▼▼▼

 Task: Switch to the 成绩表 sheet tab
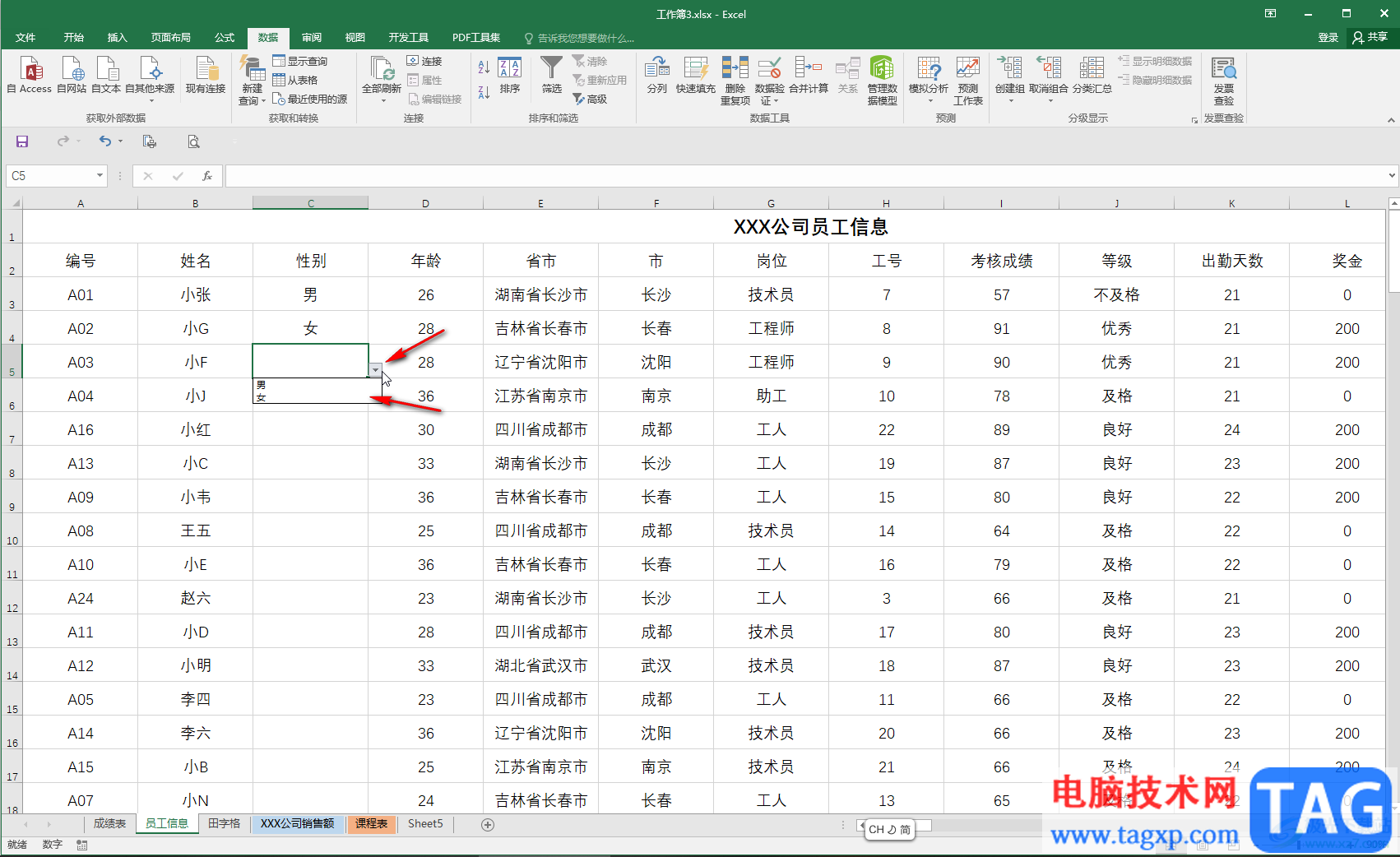tap(109, 823)
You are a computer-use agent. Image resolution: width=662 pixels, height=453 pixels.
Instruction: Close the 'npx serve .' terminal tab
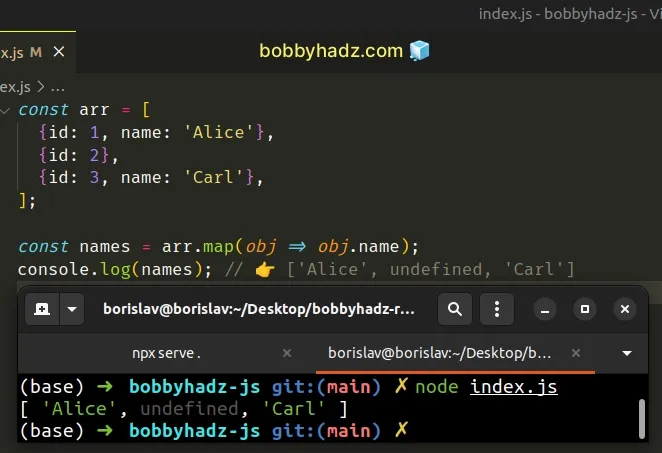(286, 353)
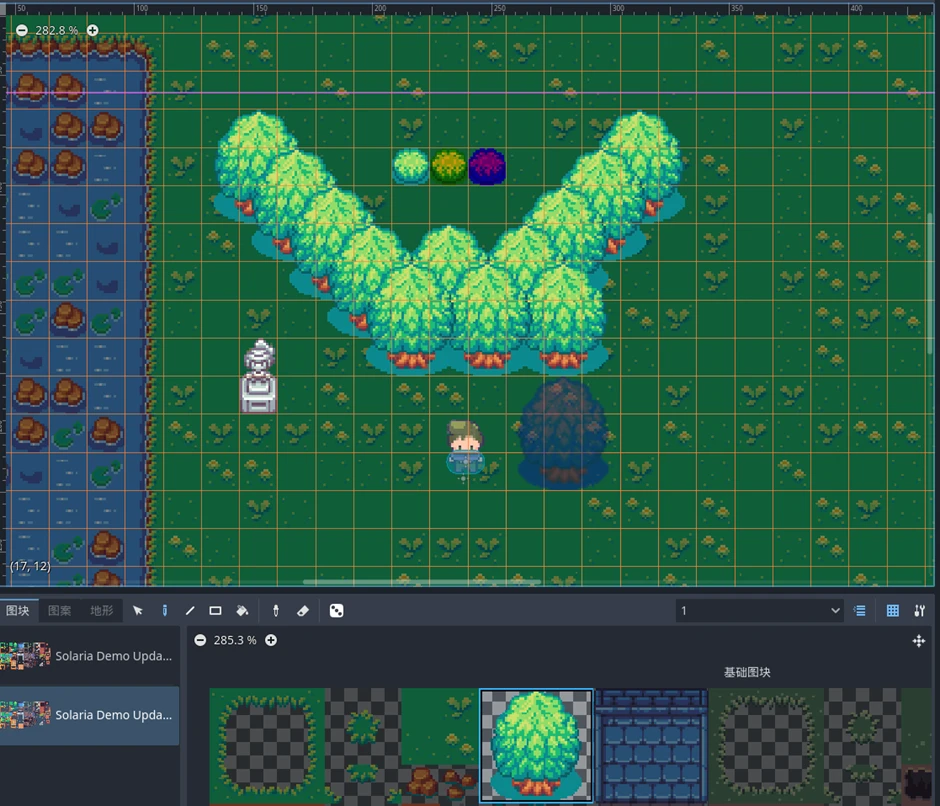Select the blue stone wall tile
The width and height of the screenshot is (940, 806).
tap(651, 746)
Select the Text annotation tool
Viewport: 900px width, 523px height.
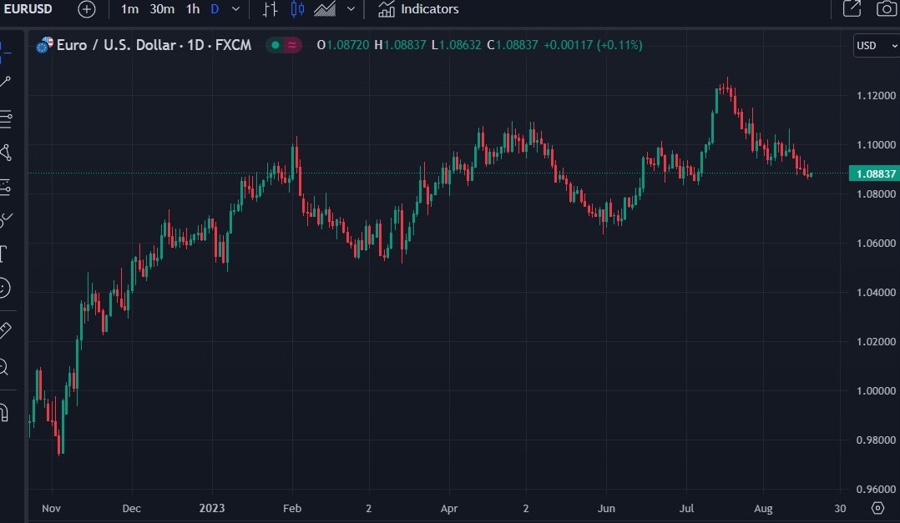coord(4,253)
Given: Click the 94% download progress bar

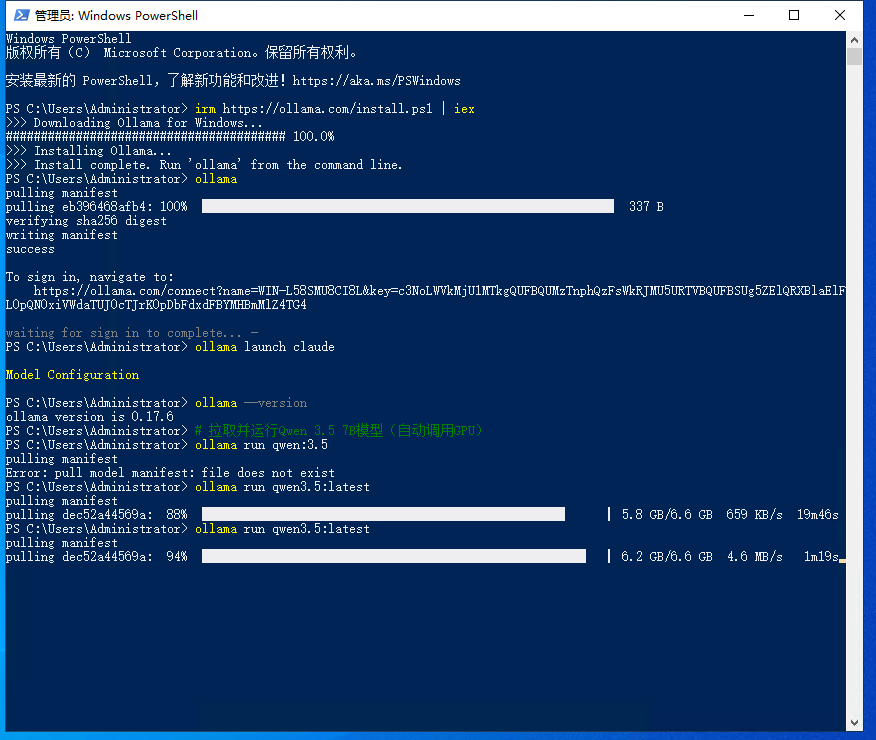Looking at the screenshot, I should [393, 556].
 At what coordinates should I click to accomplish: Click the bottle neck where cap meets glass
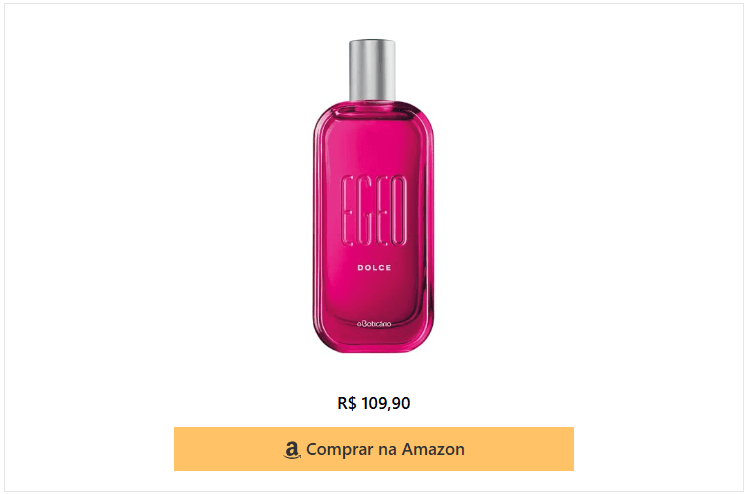coord(373,101)
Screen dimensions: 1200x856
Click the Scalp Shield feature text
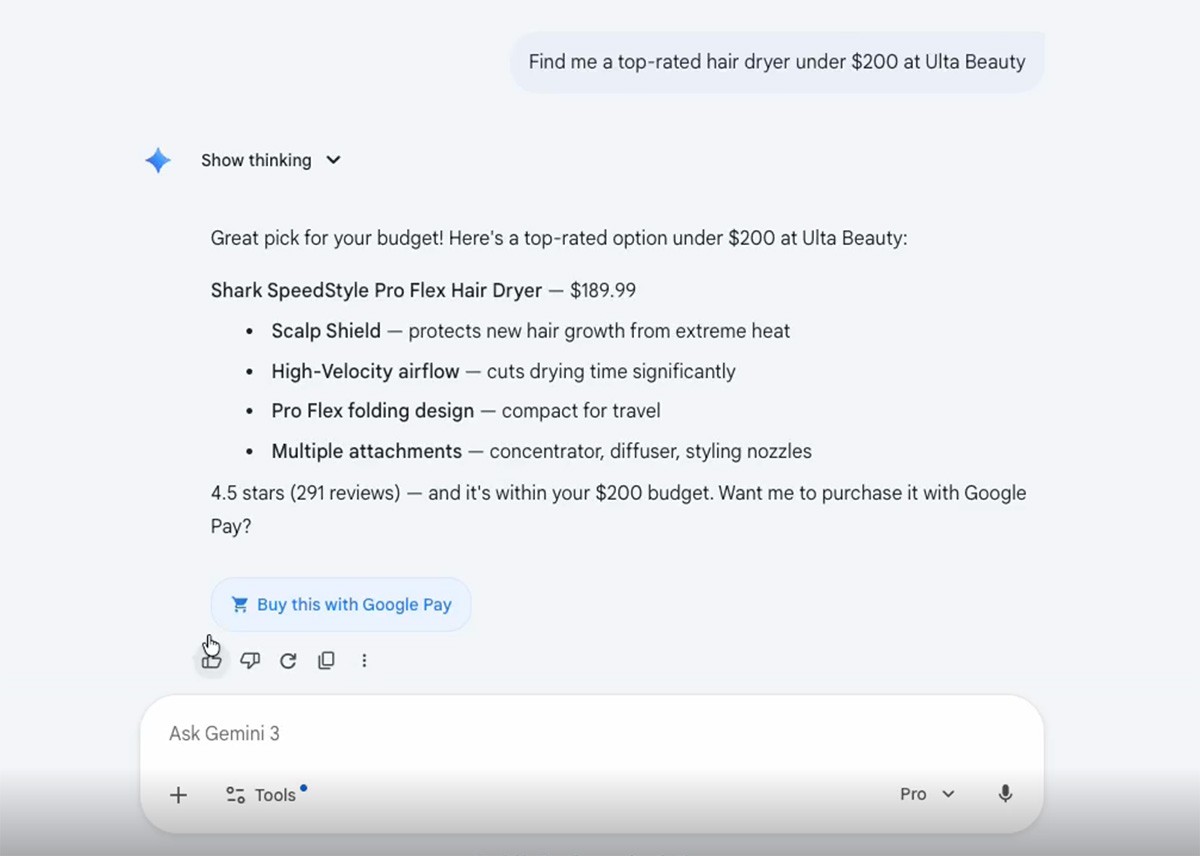[326, 331]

▲▲▲

# [YOUR TASK]
An exact transcription is requested of each line from the one that holds "You are a computer-use" to the end of the listing above, both boundary lines included; pictures are to be omitted.

# [REPLY TO THE TASK]
You are a computer-use agent. Image resolution: width=662 pixels, height=453 pixels.
Instruction: Close the 'npx serve .' terminal tab
(286, 353)
Select the blue stone wall tile
The width and height of the screenshot is (940, 806).
tap(651, 746)
Select the Text annotation tool
Viewport: 900px width, 523px height.
coord(4,253)
Given: Click the 94% download progress bar

Looking at the screenshot, I should [393, 556].
 At what coordinates should I click to accomplish: Click the bottle neck where cap meets glass
coord(373,101)
Screen dimensions: 1200x856
Click the Scalp Shield feature text
[326, 331]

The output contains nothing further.